悠幸の周囲の空気が揺らめいた。霊力が立ち昇る。そしてそれは銀の炎へと変わった。自分のどこにこんな力があったのか、悠幸は頭の片隅に不思議な、けれどかつて感じたことのある感覚が取り巻いていく。
頼人が息を呑む。
「千景がこんなことするわけない……! 何者かが千景の姿を騙っているだけに決まっている!」
悠幸が怒りを込めてそう叫ぶと、その炎は千景の方へと向かった。
千景は自身の銀の炎を出現させる。本来、浄化の力は、戦うためのものではない。
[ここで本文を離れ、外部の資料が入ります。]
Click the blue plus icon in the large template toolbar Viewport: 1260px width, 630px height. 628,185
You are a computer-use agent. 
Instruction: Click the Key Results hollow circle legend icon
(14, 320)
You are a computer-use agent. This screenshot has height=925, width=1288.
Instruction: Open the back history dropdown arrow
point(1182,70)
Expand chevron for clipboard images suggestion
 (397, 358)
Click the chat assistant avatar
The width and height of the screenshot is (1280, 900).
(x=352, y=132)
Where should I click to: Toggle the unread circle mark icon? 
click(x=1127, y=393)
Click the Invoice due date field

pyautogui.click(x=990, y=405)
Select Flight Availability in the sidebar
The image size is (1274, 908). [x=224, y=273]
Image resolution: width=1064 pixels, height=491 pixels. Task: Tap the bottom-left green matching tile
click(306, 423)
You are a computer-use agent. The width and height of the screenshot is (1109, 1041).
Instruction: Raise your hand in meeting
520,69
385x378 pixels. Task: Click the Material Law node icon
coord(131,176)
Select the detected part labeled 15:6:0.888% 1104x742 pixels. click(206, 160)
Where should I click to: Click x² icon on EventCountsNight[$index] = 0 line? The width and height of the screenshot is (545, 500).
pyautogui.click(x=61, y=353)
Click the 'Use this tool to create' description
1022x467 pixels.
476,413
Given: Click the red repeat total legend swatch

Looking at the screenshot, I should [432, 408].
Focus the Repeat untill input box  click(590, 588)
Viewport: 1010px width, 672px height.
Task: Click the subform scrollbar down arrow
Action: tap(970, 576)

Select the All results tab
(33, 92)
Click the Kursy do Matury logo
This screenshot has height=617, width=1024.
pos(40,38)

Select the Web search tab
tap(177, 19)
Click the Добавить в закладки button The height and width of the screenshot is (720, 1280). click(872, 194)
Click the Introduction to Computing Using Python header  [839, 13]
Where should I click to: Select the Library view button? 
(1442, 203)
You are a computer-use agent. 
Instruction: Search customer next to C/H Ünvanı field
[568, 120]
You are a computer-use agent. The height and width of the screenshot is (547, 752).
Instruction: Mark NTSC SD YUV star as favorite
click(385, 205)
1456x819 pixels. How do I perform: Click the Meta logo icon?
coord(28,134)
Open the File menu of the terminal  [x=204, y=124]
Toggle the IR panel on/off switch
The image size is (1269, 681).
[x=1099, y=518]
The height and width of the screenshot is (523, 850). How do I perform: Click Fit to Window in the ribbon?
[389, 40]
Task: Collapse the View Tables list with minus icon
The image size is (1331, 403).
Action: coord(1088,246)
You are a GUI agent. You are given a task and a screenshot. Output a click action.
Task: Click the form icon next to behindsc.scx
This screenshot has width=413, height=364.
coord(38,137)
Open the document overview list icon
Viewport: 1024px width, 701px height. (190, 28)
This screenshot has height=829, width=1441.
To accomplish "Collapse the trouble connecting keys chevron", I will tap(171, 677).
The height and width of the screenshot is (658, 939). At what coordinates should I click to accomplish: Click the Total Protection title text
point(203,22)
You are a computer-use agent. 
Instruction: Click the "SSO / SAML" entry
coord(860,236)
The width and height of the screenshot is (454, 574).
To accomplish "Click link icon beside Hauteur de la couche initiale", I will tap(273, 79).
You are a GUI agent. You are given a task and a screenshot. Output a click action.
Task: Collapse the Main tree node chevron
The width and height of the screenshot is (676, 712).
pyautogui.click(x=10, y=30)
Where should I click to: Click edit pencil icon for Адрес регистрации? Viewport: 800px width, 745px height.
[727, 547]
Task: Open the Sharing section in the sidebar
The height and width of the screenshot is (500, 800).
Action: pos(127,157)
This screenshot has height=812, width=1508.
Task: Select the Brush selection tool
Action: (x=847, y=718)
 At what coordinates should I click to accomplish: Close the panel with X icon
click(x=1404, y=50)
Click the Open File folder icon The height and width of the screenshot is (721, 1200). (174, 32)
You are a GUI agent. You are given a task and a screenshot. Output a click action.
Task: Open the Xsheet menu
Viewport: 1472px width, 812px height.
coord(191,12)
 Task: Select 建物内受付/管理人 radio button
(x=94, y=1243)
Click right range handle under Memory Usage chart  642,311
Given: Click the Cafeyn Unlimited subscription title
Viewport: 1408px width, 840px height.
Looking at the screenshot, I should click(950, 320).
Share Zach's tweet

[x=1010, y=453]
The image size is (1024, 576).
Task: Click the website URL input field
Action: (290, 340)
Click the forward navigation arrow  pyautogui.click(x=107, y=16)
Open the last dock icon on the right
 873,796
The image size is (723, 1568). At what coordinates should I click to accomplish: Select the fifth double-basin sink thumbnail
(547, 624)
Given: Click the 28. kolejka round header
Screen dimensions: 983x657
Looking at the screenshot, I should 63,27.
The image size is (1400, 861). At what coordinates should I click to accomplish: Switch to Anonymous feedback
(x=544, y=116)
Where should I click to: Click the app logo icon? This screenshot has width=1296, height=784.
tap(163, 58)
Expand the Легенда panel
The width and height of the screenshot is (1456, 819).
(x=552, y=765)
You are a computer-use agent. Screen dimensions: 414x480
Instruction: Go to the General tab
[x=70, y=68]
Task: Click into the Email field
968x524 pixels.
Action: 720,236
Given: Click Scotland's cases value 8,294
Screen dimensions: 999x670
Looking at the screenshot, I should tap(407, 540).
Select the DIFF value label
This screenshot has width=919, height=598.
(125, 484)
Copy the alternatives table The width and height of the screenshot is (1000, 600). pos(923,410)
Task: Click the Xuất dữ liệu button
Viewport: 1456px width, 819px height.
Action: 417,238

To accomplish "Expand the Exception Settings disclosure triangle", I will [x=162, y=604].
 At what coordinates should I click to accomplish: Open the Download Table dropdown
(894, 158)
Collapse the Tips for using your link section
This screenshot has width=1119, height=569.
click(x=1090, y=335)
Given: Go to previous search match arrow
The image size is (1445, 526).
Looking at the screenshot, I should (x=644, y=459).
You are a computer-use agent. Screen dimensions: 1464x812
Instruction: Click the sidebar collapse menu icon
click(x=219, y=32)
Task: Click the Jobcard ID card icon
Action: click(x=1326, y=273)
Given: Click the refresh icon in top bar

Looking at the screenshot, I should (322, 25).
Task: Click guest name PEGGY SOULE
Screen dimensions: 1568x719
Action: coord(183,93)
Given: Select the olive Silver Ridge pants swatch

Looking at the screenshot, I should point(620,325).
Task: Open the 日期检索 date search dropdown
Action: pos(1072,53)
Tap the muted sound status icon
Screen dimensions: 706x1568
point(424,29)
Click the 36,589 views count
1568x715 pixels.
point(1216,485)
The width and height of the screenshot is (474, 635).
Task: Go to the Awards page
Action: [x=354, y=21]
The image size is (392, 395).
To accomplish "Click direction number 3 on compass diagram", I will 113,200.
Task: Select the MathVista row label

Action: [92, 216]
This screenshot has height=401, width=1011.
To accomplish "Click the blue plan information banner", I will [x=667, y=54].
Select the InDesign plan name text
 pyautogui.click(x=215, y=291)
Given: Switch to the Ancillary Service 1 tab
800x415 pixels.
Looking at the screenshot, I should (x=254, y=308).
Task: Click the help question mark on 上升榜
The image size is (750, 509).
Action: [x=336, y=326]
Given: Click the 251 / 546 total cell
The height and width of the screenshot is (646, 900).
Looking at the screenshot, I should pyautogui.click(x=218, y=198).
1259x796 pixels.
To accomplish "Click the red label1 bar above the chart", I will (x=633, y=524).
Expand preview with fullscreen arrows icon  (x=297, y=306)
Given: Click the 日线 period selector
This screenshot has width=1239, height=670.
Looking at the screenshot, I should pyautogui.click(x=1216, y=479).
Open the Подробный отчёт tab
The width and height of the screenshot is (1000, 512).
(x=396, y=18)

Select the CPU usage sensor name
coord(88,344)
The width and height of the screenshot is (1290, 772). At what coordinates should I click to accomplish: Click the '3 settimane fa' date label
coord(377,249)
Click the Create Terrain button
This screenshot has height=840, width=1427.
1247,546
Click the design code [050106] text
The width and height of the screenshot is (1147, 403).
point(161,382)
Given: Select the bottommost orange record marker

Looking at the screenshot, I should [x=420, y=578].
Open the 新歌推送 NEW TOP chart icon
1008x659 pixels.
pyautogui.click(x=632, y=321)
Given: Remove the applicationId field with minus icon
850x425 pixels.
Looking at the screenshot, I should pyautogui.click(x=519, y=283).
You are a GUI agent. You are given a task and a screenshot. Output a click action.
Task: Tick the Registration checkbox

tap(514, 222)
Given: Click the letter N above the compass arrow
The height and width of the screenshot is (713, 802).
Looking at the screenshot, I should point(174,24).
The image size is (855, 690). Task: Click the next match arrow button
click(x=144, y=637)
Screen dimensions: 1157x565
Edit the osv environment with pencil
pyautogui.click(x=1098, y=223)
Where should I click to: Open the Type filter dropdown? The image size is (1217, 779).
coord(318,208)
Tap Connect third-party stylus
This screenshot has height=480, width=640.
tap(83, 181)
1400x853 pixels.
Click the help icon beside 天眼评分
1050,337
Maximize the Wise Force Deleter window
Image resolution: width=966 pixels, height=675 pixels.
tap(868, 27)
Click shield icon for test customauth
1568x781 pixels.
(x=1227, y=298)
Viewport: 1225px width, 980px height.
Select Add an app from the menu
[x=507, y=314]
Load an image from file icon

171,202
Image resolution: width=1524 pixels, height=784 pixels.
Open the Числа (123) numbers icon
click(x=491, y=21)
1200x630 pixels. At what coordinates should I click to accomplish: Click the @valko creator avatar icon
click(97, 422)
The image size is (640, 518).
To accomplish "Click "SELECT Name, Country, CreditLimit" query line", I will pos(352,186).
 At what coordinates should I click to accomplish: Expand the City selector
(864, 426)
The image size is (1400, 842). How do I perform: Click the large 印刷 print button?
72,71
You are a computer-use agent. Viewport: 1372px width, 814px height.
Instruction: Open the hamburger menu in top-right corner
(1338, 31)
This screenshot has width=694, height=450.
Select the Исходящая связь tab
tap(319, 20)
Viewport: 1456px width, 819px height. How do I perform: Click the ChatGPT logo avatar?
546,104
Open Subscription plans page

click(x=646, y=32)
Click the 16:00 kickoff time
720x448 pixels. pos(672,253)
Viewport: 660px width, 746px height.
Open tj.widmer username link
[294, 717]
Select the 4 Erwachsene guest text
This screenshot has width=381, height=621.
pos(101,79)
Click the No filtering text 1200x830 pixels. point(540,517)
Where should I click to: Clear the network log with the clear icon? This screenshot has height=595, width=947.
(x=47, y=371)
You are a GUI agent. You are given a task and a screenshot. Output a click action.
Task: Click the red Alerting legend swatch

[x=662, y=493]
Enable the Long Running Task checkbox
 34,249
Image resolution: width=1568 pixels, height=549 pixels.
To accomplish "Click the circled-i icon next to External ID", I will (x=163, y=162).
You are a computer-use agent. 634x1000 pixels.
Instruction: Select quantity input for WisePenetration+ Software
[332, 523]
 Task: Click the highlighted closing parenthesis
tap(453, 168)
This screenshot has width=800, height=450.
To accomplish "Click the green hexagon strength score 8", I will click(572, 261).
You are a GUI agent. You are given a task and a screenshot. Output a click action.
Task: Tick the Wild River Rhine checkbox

だが、自身の身や魂を守ることは出来る。
銀の炎がぶつかり、渦を巻いた。
悠幸の炎の方が威力は強く、千景の力では抑えきれない。鬼神からも守っていた力だ。その霊力は絶大だった。
千景が顔を歪めた瞬間。
赤い炎が、銀の炎を覆うように出現する。
「今度は邪魔させねえよ!」
焔の放った炎が悠幸の炎とぶつかり、眩しい光が放たれた。
爆風が巻き起こり、悠幸の体が吹き飛ばされた。
「悠幸!」
頼人の声が響く。
力の反動を思い切り食らった悠幸は、体を壁に打ち付けてそのまま崩れ落ちた。